The Medallia Experience conference late last month offered a snapshot of an industry in transition. First, for Medallia itself, with an almost entirely refreshed leadership team—five of whom joined this year alone. And second, for the broader Voice of the Customer (VoC) market, which is actively moving beyond survey-centric programs. That shift was one of the main calls to action from the keynote stage.
Surveys capture the extremes—the very happy and the very unhappy—leaving the vast majority of customers unheard. Medallia is urging organizations to tap into unstructured data from the web and, notably, from contact centers. The numbers reflect progress: The company shared that it has processed 3.2 billion surveys and interactions in the last 12 months, with over a billion coming from contact centers.
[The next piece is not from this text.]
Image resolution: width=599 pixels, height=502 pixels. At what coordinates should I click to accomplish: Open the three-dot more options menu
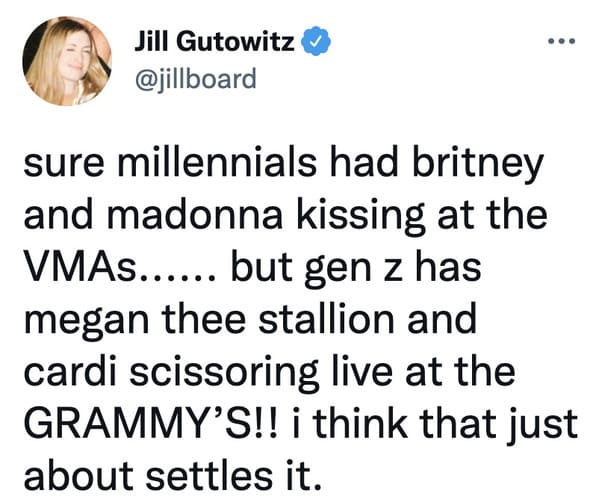tap(561, 41)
That’s more than I expected—and it explains the solid presence of contact center leaders in the expo hall, exploring Medallia’s capabilities.
Before going private, Medallia was one of the most aggressive players in broadening its platform beyond surveys. It made a series of strategic acquisitions to expand its footprint across customer experience—especially the contact center. These included Stella Connect (QA and coaching), Zingle (notifications and in-app messaging), Strikedeck (Customer Success Management), Voci Technologies (speech analytics), Thunderhead (Customer Journey Orchestration), and Mindful, formerly VHT (callbacks).
Medallia’s platform aggregates feedback at scale from multiple sources, with integrations across an average of 35 different systems. It pioneered text analytics to extract insights from surveys and identify root causes of issues. It has since expanded to ingest signals from contact center conversations, digital/web interactions, and even in-person engagements. Medallia has built a sophisticated cohort tracking capability that lets organizations create dynamic segments based on behavior, attributes, and experience—laying the groundwork for scalable personalization.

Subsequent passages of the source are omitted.